An ode to hijaz
I’ve grown to know places like people. Should I be patient enough to experience a place during all four seasons, only then may I truly get a grasp on what said place’s value is to me. I think of this often–how I recurrently pick and choose what certain places mean to me, as a means of defining my own self. Most particularly difficult place of all was ironically the one I’d spent the most time in. I learned that you shouldn’t rush claiming home, but you also can’t deny it; it molds you.
The truth is, the reason I felt reluctant to claim Hijaz as my own is because it is the home that never loved me back. I often lost Hijaz and traced the parts of it in my spine to find my way back home. Hijaz wasn’t easy to lose, though. There were nights where I’d bleach Jeddah off my skin, and days full of removing the scent of the red sea from my clothes. Yet there would somehow always be some hints of it in the morning. I slowly but surely learned that it is a part and parcel of me. Funny enough, I was only able to realize this after my last visit to Jeddah over winter break. It made me realize how much I had missed the heat of its summers, despite all the heatstrokes it had given me throughout the years. It made me see that I don’t want to fall in love under a different sky; that I don’t want my youth’s deathbed to be anywhere but by Jeddah’s shores, anywhere but somewhere in the city’s bends that I have known for my whole life. Yet I realize that writing this feels like a one-sided love letter to the city that never quite loved me back–the city that I could only love from a distance.

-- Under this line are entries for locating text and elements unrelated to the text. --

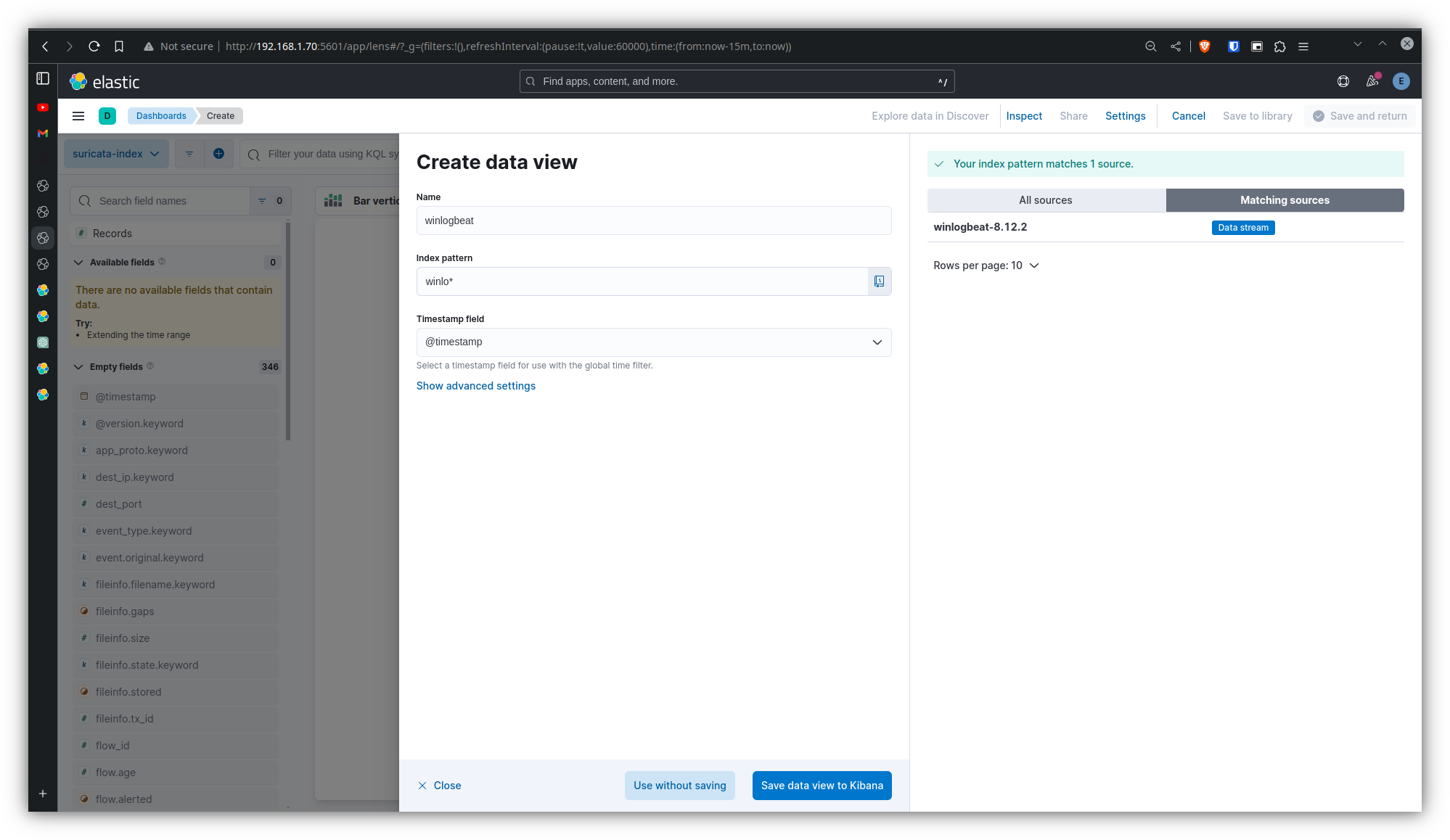Click the user avatar E icon
1450x840 pixels.
point(1401,81)
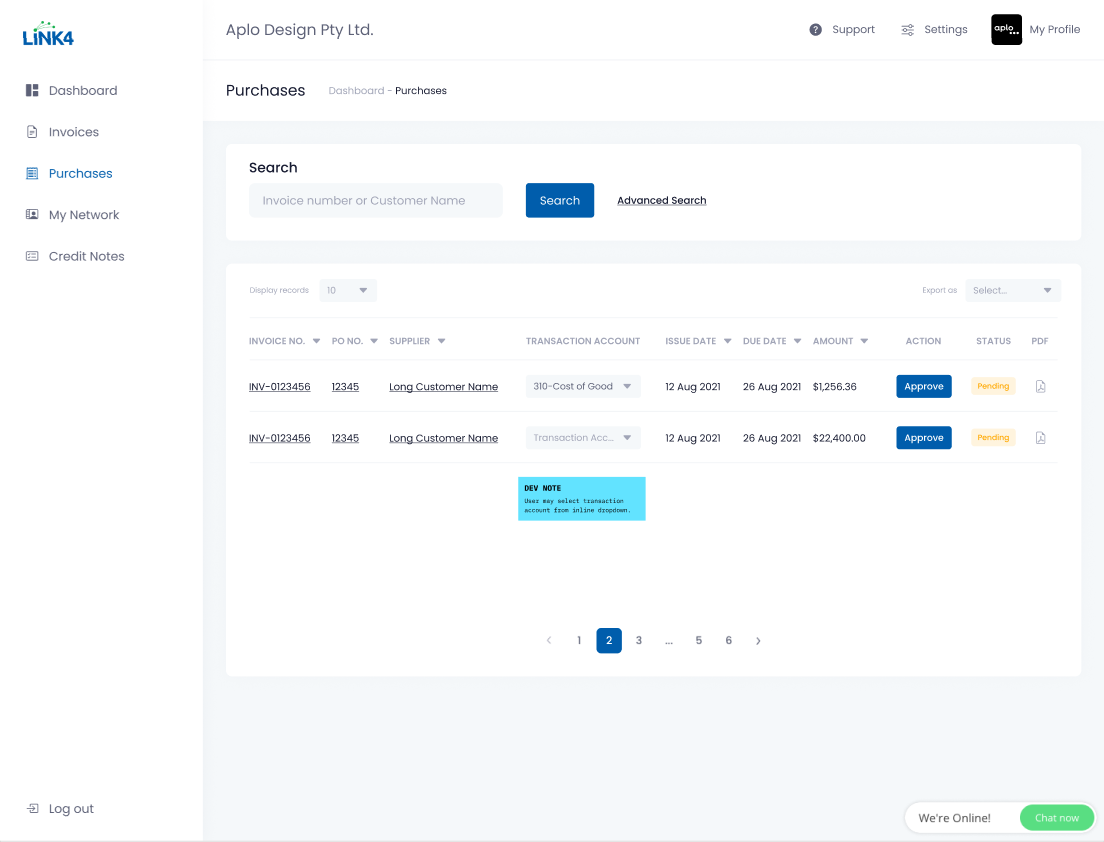
Task: Navigate to My Network in sidebar
Action: pyautogui.click(x=83, y=215)
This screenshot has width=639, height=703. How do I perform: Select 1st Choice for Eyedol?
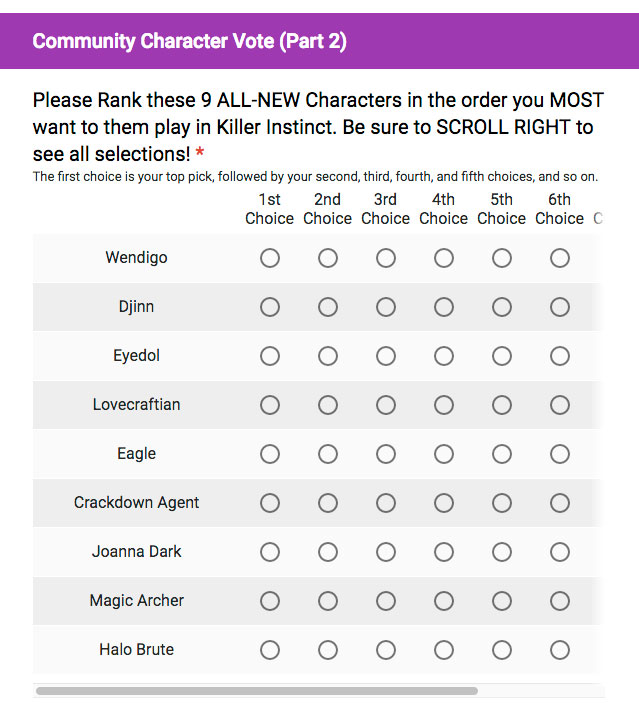coord(270,356)
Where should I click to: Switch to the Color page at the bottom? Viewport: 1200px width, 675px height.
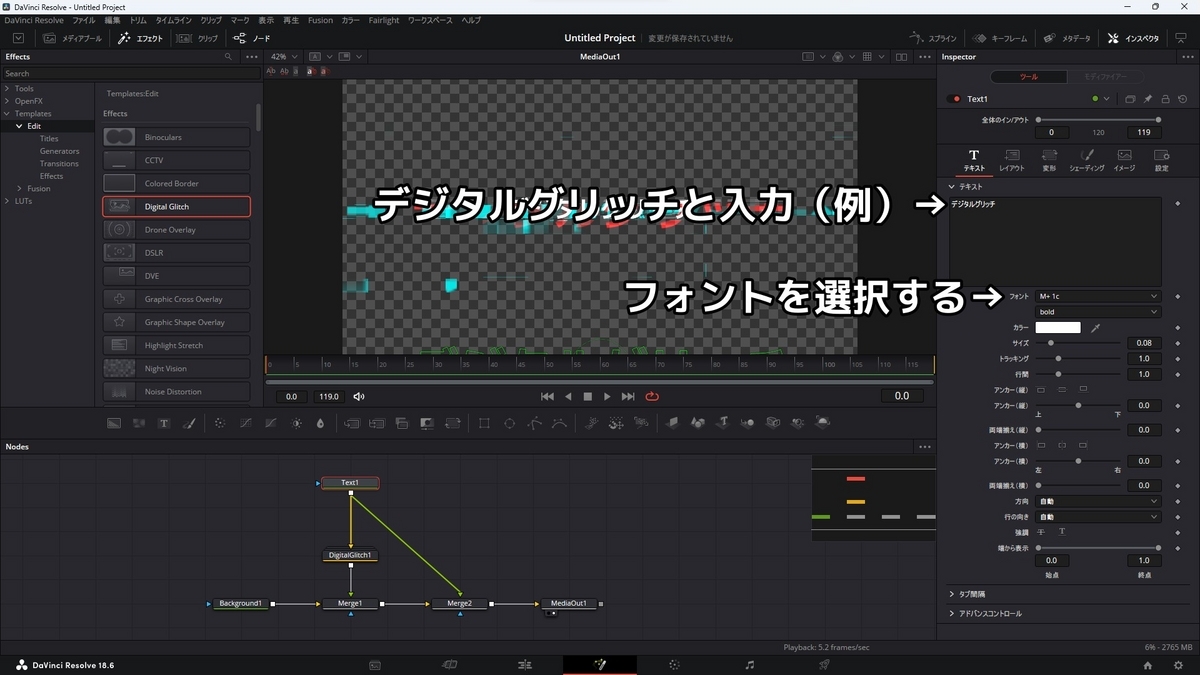[675, 664]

I once overheard someone describe home as a place where your body is–but I disagree. Home is where the date palm is; it’s where you can carelessly spill words in your dialect without having to worry about people understanding you. Home is a feeling. I know it when I feel it, and I know it most when I don’t.
Home is neither here nor quite there. I’ve been home, but there are rooms in my house that I’ve never truly set foot in. Corners in Jeddah that I have yet to discover. Beaches in this city whose sand grains I know like the back of my hand. Hijaz nourishes me and I can only hope it knows how grateful I am–even if it is unrequited love.